$100M in Saudi money lands in US accounts as Pompeo landed in Riyadh: report
On the same day that Secretary of State Mike Pompeo landed in Saudi Arabia to discuss the disappearance of Saudi journalist Jamal Khashoggi, a previously promised $100 million landed in American bank accounts from Saudi Arabia, according to a The New York Times report.
The Times reported that the money was for American efforts to stabilize Syria and that Saudi Arabia had promised the Trump administration the funds over the summer.
{mosads}The timing of the arrival of the money has raised eyebrows among some bureaucrats, the Times reported, as speculation heightens over the disappearance of Khashoggi.
The Washington Post columnist was last seen entering the Saudi Consulate in Istanbul on Oct. 2, and Turkey has said that it has evidence that Saudi officials killed and dismembered him inside the consulate.
Brett McGurk, the U.S. envoy to the coalition fighting the Islamic State in Iraq and Syria, told the Times that Pompeo’s visit to Saudi Arabia and the $100 million payment were not connected.
“The specific transfer of funds has been long in process and has nothing to do with other events or the secretary’s visit,” McGurk said.
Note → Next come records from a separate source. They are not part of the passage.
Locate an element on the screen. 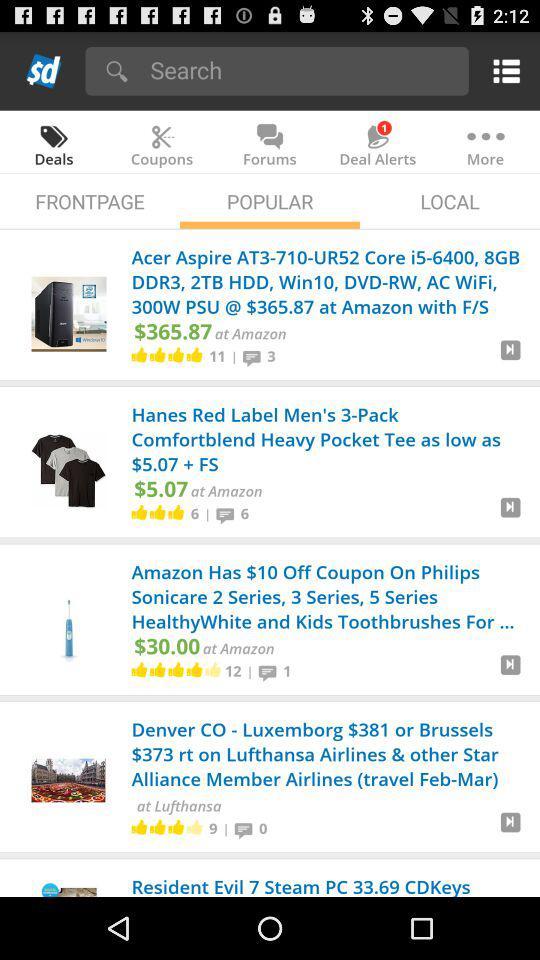  next page is located at coordinates (510, 357).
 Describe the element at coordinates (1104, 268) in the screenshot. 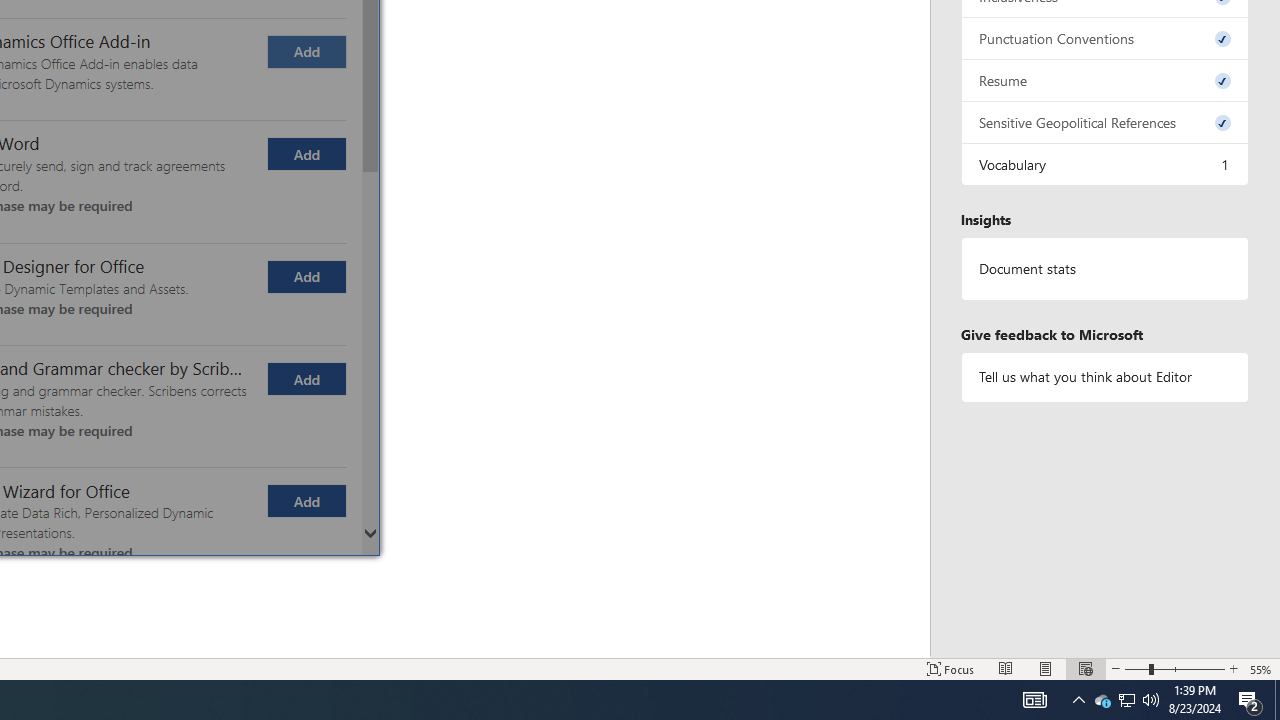

I see `'Document statistics'` at that location.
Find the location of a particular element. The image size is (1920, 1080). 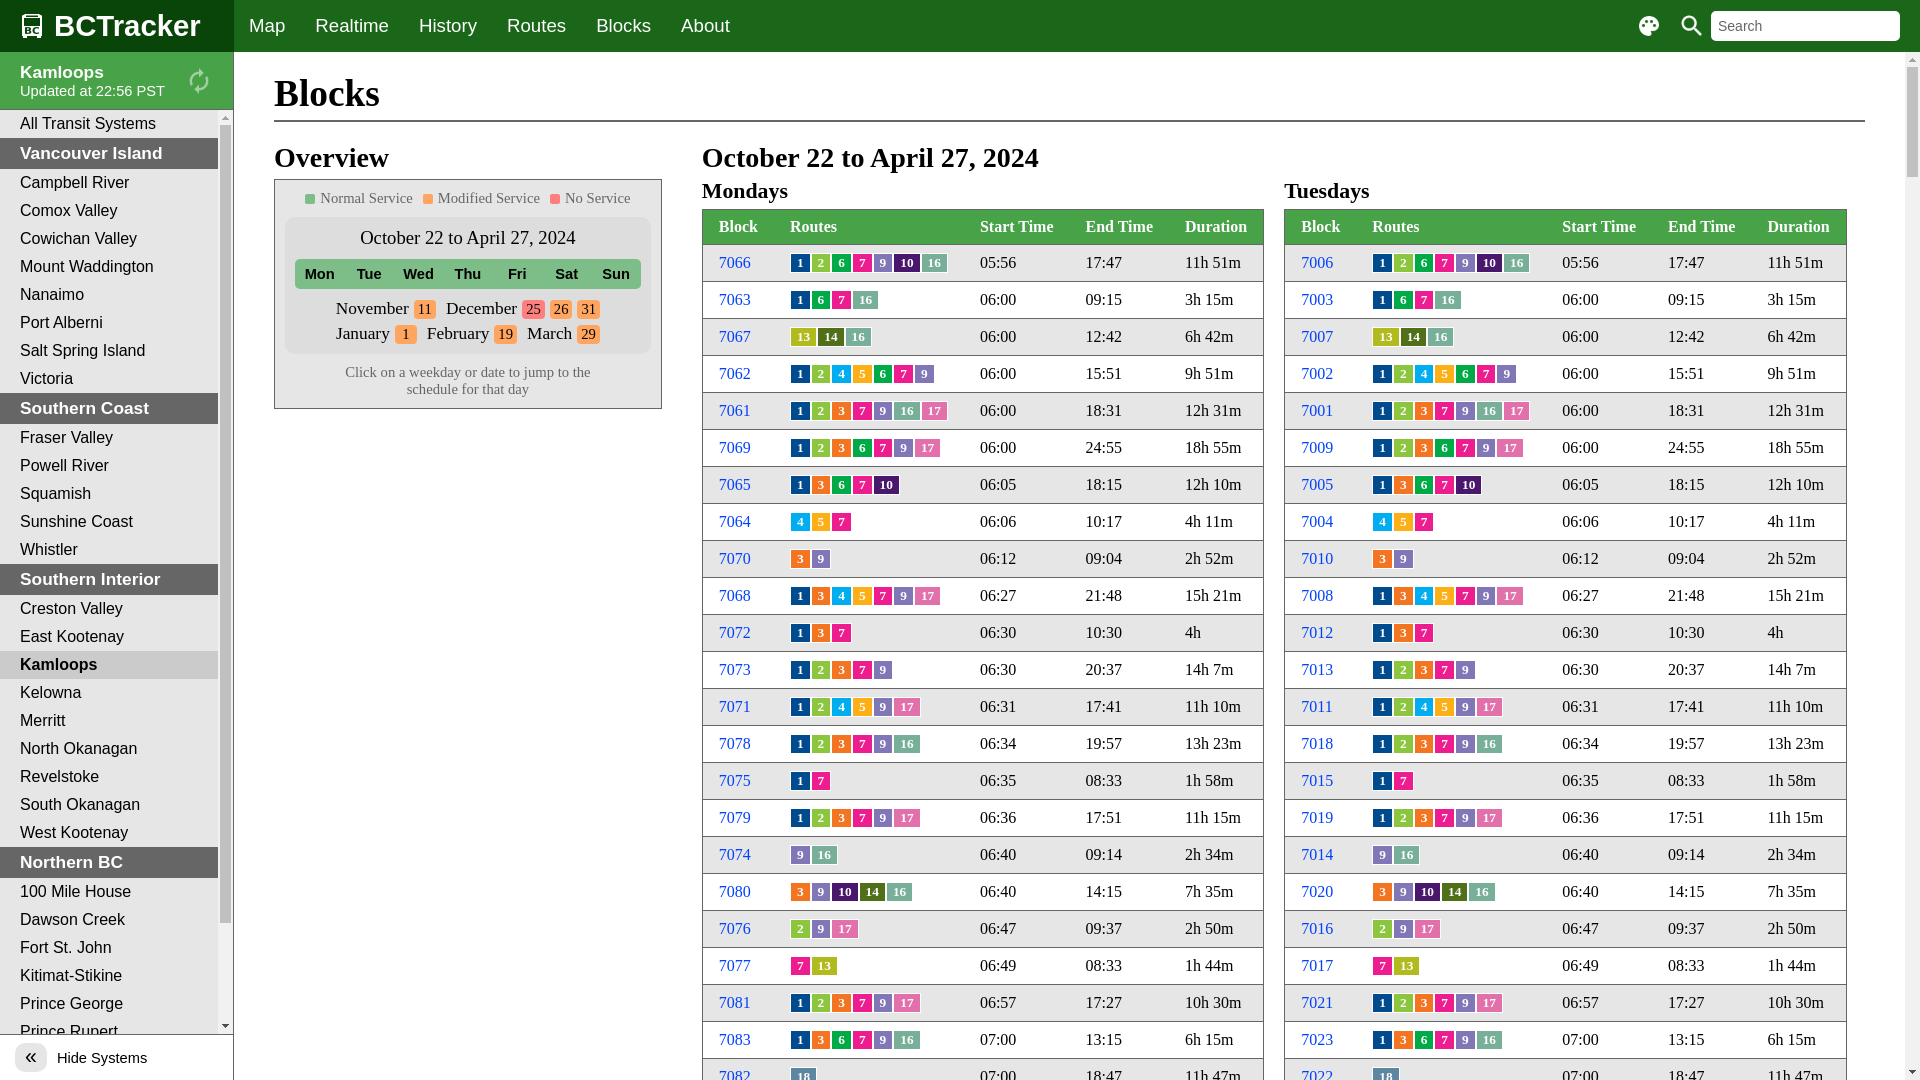

'17' is located at coordinates (1502, 410).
Pompeo visited Saudi Arabia on Tuesday, and on Wednesday he met with Turkey’s president and foreign minister in Ankara as the United States attempts to learn what happened to Khashoggi.
Several U.S. lawmakers have said that Saudi Arabia appears complicit in Khashoggi’s disappearance, but President Trump has yet to blame the Saudis.
Trump, who earlier this week suggested that “rogue killers” may be to blame for Khashoggi’s disappearance, offered a defense of Saudi Arabia in an interview Tuesday with The Associated Press.
“I think we have to find out what happened first,” he said. “Here we go again with, you know, you’re guilty until proven innocent. I don’t like that. We just went through that with Justice [Brett] Kavanaugh and he was innocent all the way as far as I’m concerned.”